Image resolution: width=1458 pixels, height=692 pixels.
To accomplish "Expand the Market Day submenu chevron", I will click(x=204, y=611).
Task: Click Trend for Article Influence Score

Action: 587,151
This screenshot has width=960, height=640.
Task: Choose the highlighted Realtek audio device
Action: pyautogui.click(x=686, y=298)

---

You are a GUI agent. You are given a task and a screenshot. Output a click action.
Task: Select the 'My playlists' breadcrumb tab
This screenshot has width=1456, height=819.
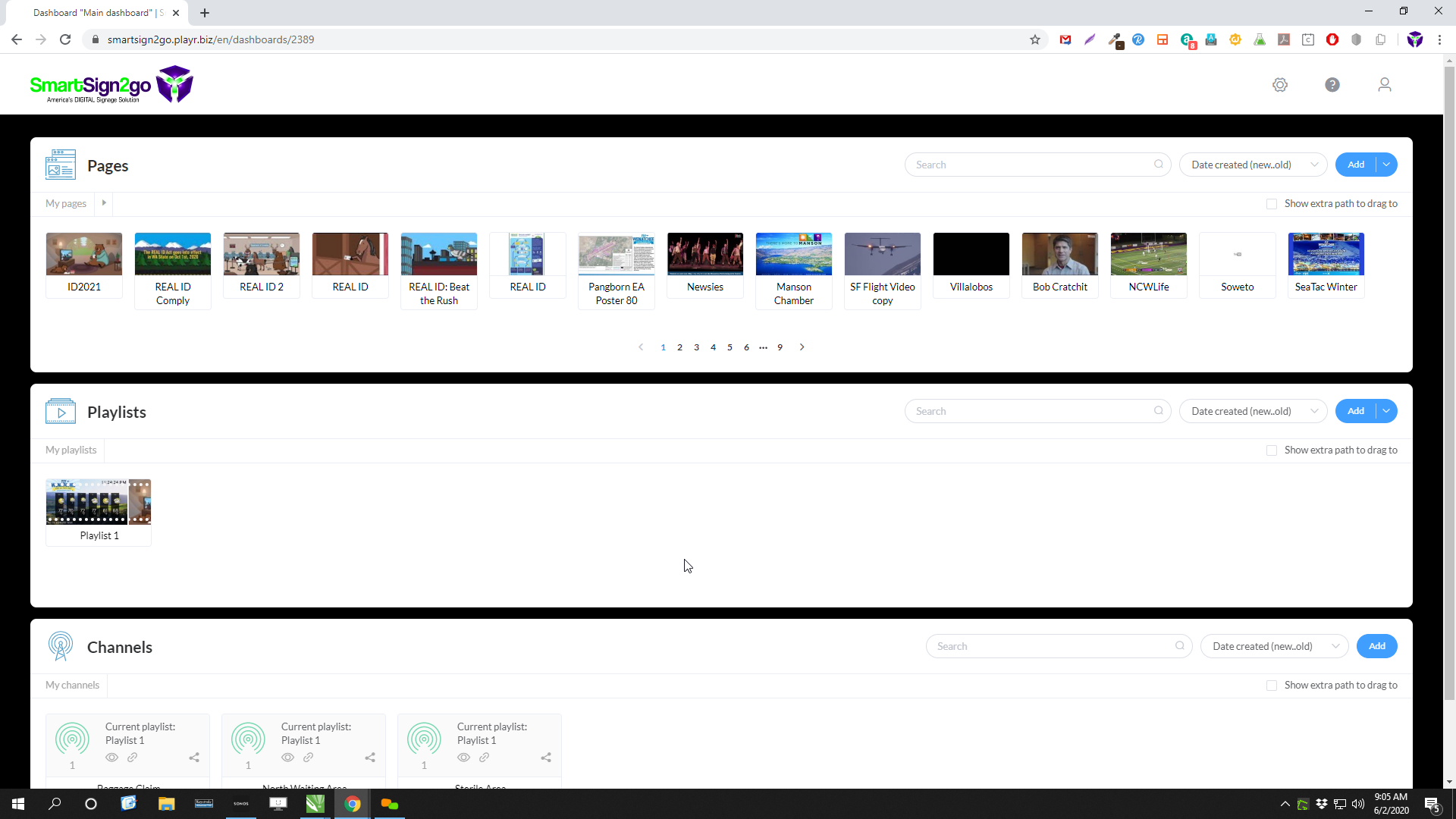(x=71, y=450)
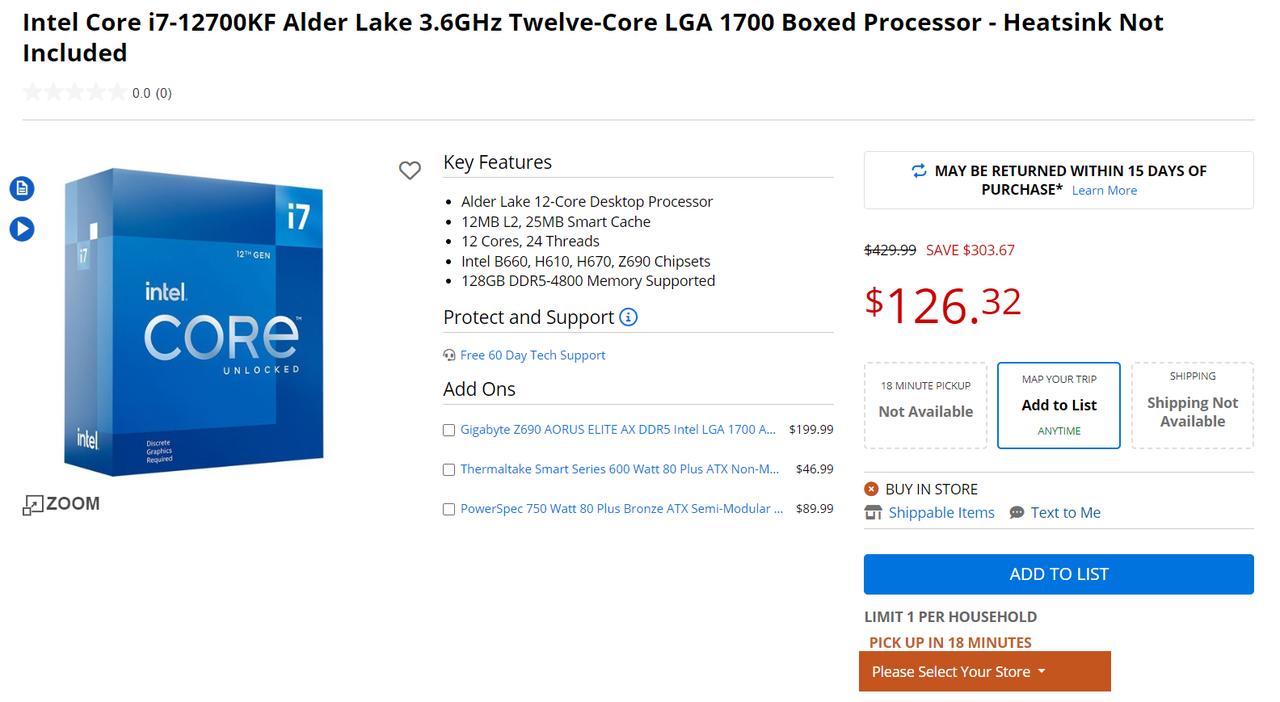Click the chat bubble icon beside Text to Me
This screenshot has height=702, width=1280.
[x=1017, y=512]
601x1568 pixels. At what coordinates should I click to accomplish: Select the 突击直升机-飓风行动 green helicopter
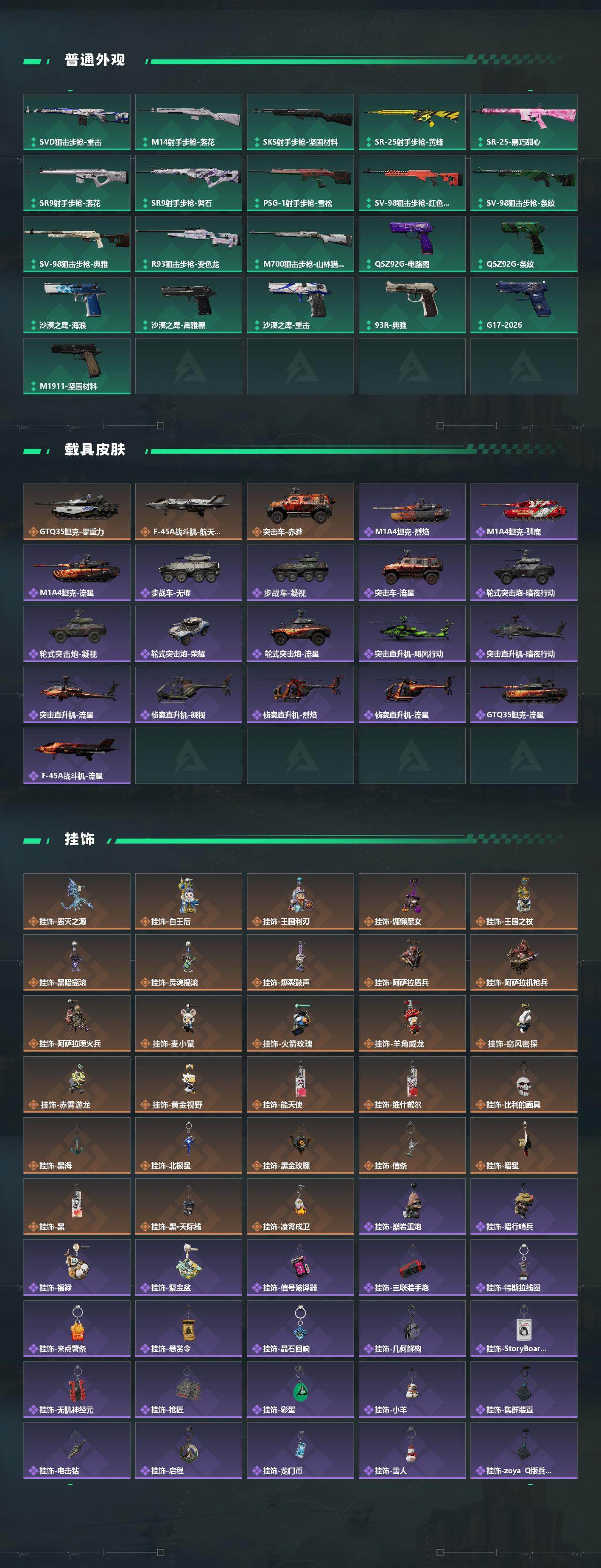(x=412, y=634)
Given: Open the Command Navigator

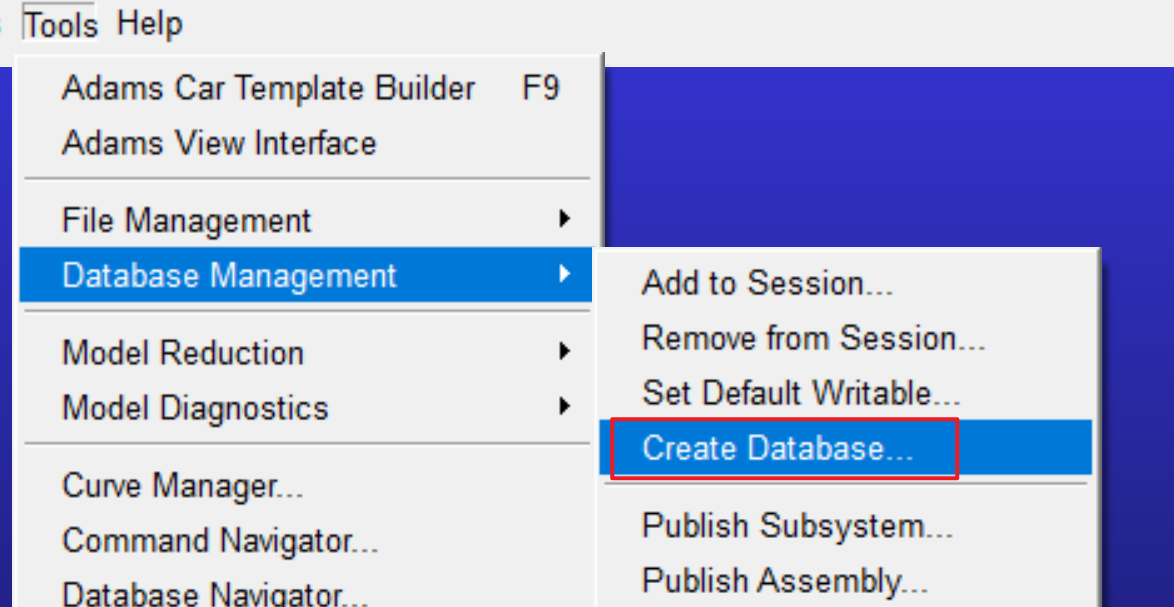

---

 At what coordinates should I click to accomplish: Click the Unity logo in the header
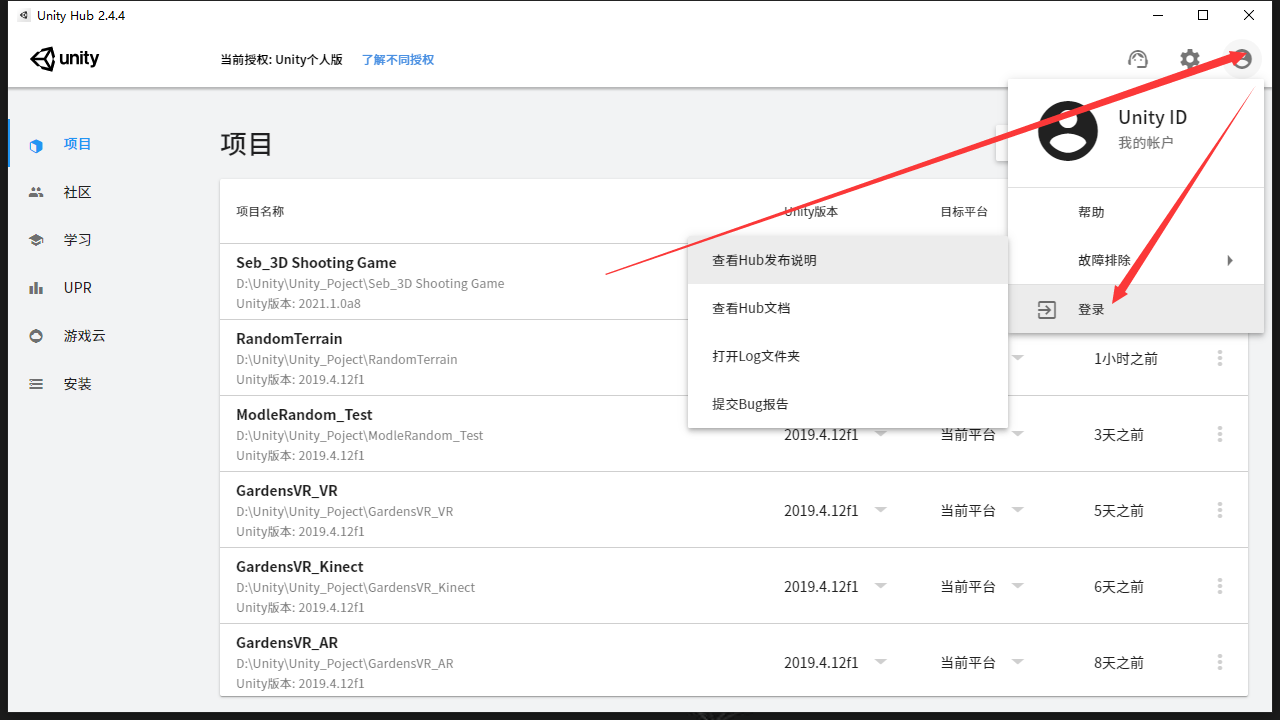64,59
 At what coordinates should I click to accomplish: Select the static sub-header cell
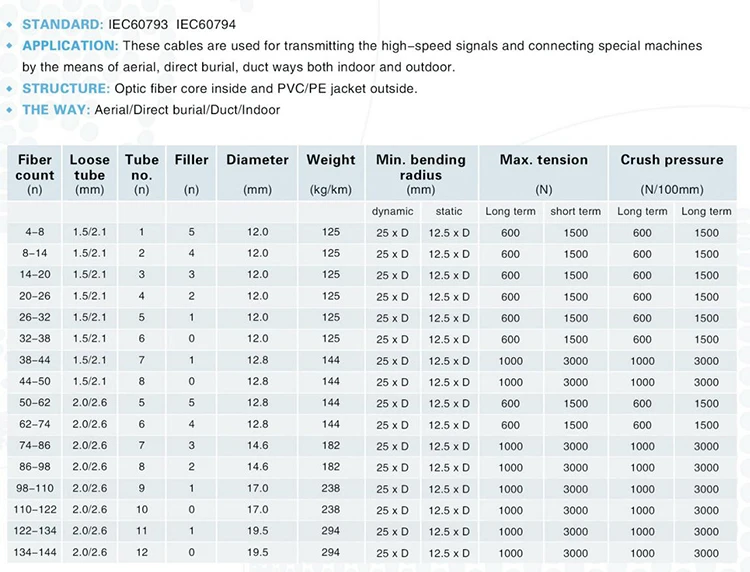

## Exercise goal
Rewrite the entries from the line containing "You are a GUI" up to and including the line containing "[x=1017, y=512]" as a numbered list, skipping blank lines and leaving out the pictures.

## Complete answer
1. You are a GUI agent. You are given a task and a screenshot. Output a click action.
2. Task: Select the 'My playlists' breadcrumb tab
3. This screenshot has width=1456, height=819.
4. (x=71, y=450)
5. Click the chat bubble icon beside Text to Me
6. This screenshot has height=702, width=1280.
7. [x=1017, y=512]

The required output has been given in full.